= Task =
Can you give these lines again with "The image size is" switched to "The screenshot size is" throughout all the data, keeping everything else unchanged?

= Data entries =
^^^^

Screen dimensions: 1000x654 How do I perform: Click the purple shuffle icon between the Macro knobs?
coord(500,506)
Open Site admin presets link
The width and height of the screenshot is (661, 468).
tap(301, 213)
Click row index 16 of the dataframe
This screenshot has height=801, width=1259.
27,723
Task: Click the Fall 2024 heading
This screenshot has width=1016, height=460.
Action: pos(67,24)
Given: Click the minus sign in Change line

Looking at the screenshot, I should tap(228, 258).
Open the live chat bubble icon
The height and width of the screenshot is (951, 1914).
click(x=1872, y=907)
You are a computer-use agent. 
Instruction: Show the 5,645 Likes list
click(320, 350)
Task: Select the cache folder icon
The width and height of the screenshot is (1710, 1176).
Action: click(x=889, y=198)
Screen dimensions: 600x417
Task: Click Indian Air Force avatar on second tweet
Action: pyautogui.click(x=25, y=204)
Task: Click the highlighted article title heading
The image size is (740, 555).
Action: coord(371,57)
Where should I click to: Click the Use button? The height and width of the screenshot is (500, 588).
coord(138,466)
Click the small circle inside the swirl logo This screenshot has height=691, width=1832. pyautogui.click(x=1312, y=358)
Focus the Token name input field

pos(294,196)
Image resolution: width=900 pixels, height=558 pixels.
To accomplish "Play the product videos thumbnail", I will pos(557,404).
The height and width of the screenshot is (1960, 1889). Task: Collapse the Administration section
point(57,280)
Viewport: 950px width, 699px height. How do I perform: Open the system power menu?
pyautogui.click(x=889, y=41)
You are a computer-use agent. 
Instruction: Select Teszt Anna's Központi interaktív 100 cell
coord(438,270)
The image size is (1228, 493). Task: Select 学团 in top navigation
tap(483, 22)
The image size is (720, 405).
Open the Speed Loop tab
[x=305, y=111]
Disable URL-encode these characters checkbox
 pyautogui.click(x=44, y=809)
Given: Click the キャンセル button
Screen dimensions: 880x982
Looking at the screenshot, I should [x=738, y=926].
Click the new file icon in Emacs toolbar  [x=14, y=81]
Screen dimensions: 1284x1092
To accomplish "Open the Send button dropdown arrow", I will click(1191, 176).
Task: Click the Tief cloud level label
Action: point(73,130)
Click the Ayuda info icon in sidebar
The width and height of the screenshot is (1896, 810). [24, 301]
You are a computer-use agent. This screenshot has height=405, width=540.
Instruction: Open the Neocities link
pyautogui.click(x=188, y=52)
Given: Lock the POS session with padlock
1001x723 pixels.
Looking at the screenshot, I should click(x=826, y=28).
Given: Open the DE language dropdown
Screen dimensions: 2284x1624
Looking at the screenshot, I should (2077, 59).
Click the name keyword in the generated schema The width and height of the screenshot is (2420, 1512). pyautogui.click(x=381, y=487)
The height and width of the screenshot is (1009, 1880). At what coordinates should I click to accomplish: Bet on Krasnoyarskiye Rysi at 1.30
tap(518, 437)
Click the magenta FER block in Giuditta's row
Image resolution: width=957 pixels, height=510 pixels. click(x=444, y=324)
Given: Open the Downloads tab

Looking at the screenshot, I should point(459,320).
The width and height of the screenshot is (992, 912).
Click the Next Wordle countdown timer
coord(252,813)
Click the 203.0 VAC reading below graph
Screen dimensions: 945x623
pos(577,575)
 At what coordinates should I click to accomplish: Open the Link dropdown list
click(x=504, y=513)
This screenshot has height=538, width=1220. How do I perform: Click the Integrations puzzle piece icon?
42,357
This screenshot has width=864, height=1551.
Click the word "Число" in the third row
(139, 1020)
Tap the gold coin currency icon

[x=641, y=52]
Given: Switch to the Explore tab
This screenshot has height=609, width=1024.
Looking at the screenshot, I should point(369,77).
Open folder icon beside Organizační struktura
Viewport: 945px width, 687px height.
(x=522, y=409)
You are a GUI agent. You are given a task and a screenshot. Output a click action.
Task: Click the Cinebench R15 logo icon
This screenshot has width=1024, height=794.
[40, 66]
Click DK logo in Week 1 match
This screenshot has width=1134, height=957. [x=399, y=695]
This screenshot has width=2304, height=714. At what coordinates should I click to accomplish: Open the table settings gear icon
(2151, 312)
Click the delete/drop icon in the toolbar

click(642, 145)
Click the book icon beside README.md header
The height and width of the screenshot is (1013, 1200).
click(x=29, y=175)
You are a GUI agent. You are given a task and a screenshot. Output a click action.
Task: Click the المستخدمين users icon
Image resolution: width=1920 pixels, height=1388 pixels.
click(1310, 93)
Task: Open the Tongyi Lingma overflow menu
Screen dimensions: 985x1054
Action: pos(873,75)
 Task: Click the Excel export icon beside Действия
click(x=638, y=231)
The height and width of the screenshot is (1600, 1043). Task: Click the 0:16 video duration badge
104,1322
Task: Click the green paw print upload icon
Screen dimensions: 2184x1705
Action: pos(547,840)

^^^^

= Task answer =
Screen dimensions: 1000x654 How do I perform: Click the purple shuffle icon between the Macro knobs?
coord(500,506)
Open Site admin presets link
The width and height of the screenshot is (661, 468).
tap(301, 213)
Click row index 16 of the dataframe
This screenshot has height=801, width=1259.
27,723
Task: Click the Fall 2024 heading
This screenshot has width=1016, height=460.
Action: pos(67,24)
Given: Click the minus sign in Change line

Looking at the screenshot, I should tap(228, 258).
Open the live chat bubble icon
The height and width of the screenshot is (951, 1914).
click(x=1872, y=907)
You are a computer-use agent. 
Instruction: Show the 5,645 Likes list
click(320, 350)
Task: Select the cache folder icon
The width and height of the screenshot is (1710, 1176).
Action: click(x=889, y=198)
Screen dimensions: 600x417
Task: Click Indian Air Force avatar on second tweet
Action: pyautogui.click(x=25, y=204)
Task: Click the highlighted article title heading
The screenshot size is (740, 555).
Action: coord(371,57)
Where should I click to: Click the Use button? The height and width of the screenshot is (500, 588).
coord(138,466)
Click the small circle inside the swirl logo This screenshot has height=691, width=1832. pyautogui.click(x=1312, y=358)
Focus the Token name input field

pos(294,196)
Image resolution: width=900 pixels, height=558 pixels.
To accomplish "Play the product videos thumbnail", I will pos(557,404).
The height and width of the screenshot is (1960, 1889). Task: Collapse the Administration section
point(57,280)
Viewport: 950px width, 699px height. How do I perform: Open the system power menu?
pyautogui.click(x=889, y=41)
You are a computer-use agent. 
Instruction: Select Teszt Anna's Központi interaktív 100 cell
coord(438,270)
The screenshot size is (1228, 493). Task: Select 学团 in top navigation
tap(483, 22)
The screenshot size is (720, 405).
Open the Speed Loop tab
[x=305, y=111]
Disable URL-encode these characters checkbox
 pyautogui.click(x=44, y=809)
Given: Click the キャンセル button
Screen dimensions: 880x982
Looking at the screenshot, I should [x=738, y=926].
Click the new file icon in Emacs toolbar  [x=14, y=81]
Screen dimensions: 1284x1092
To accomplish "Open the Send button dropdown arrow", I will click(1191, 176).
Task: Click the Tief cloud level label
Action: point(73,130)
Click the Ayuda info icon in sidebar
The width and height of the screenshot is (1896, 810). [24, 301]
You are a computer-use agent. This screenshot has height=405, width=540.
Instruction: Open the Neocities link
pyautogui.click(x=188, y=52)
Given: Lock the POS session with padlock
1001x723 pixels.
Looking at the screenshot, I should click(x=826, y=28).
Given: Open the DE language dropdown
Screen dimensions: 2284x1624
Looking at the screenshot, I should (2077, 59).
Click the name keyword in the generated schema The width and height of the screenshot is (2420, 1512). pyautogui.click(x=381, y=487)
The height and width of the screenshot is (1009, 1880). At what coordinates should I click to accomplish: Bet on Krasnoyarskiye Rysi at 1.30
tap(518, 437)
Click the magenta FER block in Giuditta's row
Image resolution: width=957 pixels, height=510 pixels. click(x=444, y=324)
Given: Open the Downloads tab

Looking at the screenshot, I should point(459,320).
The width and height of the screenshot is (992, 912).
Click the Next Wordle countdown timer
coord(252,813)
Click the 203.0 VAC reading below graph
Screen dimensions: 945x623
pos(577,575)
 At what coordinates should I click to accomplish: Open the Link dropdown list
click(x=504, y=513)
This screenshot has height=538, width=1220. How do I perform: Click the Integrations puzzle piece icon?
42,357
This screenshot has width=864, height=1551.
Click the word "Число" in the third row
(139, 1020)
Tap the gold coin currency icon

[x=641, y=52]
Given: Switch to the Explore tab
This screenshot has height=609, width=1024.
Looking at the screenshot, I should point(369,77).
Open folder icon beside Organizační struktura
Viewport: 945px width, 687px height.
(x=522, y=409)
You are a GUI agent. You are given a task and a screenshot. Output a click action.
Task: Click the Cinebench R15 logo icon
This screenshot has width=1024, height=794.
[40, 66]
Click DK logo in Week 1 match
This screenshot has width=1134, height=957. [x=399, y=695]
This screenshot has width=2304, height=714. At what coordinates should I click to accomplish: Open the table settings gear icon
(2151, 312)
Click the delete/drop icon in the toolbar

click(642, 145)
Click the book icon beside README.md header
The height and width of the screenshot is (1013, 1200).
click(x=29, y=175)
You are a GUI agent. You are given a task and a screenshot. Output a click action.
Task: Click the المستخدمين users icon
Image resolution: width=1920 pixels, height=1388 pixels.
click(1310, 93)
Task: Open the Tongyi Lingma overflow menu
Screen dimensions: 985x1054
Action: pos(873,75)
 Task: Click the Excel export icon beside Действия
click(x=638, y=231)
The height and width of the screenshot is (1600, 1043). Task: Click the 0:16 video duration badge
104,1322
Task: Click the green paw print upload icon
Screen dimensions: 2184x1705
Action: pos(547,840)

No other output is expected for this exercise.